WORK TASK: In the entries below, the lines from the one with "The height and width of the screenshot is (960, 1434)." through the one with "Task: Expand the 工具箱 dropdown menu" are to be copied exactly; both ends count.

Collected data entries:
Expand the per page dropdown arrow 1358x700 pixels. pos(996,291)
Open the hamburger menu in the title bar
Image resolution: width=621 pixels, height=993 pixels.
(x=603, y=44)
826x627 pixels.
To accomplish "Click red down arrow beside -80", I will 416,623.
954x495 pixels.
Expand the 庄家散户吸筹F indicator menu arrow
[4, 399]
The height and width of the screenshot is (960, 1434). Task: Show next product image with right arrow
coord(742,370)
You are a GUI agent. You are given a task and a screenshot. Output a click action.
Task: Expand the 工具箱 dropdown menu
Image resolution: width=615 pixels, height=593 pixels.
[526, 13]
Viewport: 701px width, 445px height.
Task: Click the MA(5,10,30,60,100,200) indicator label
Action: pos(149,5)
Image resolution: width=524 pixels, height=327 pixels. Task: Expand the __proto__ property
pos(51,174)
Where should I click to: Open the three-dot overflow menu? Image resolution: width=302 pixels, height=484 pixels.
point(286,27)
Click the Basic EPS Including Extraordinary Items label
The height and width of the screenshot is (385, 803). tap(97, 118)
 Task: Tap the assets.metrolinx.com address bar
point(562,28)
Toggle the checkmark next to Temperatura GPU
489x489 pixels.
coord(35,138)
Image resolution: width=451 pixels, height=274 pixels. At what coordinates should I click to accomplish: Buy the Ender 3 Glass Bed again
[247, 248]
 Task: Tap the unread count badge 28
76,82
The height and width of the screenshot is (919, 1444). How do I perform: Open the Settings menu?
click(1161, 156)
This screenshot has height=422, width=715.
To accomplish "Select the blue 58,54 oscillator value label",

SOLUTION TO THIS PROBLEM:
The height and width of the screenshot is (960, 1434). Task: Show next product image with right arrow
coord(742,370)
You are a GUI agent. You are given a task and a screenshot. Output a click action.
Task: Expand the 工具箱 dropdown menu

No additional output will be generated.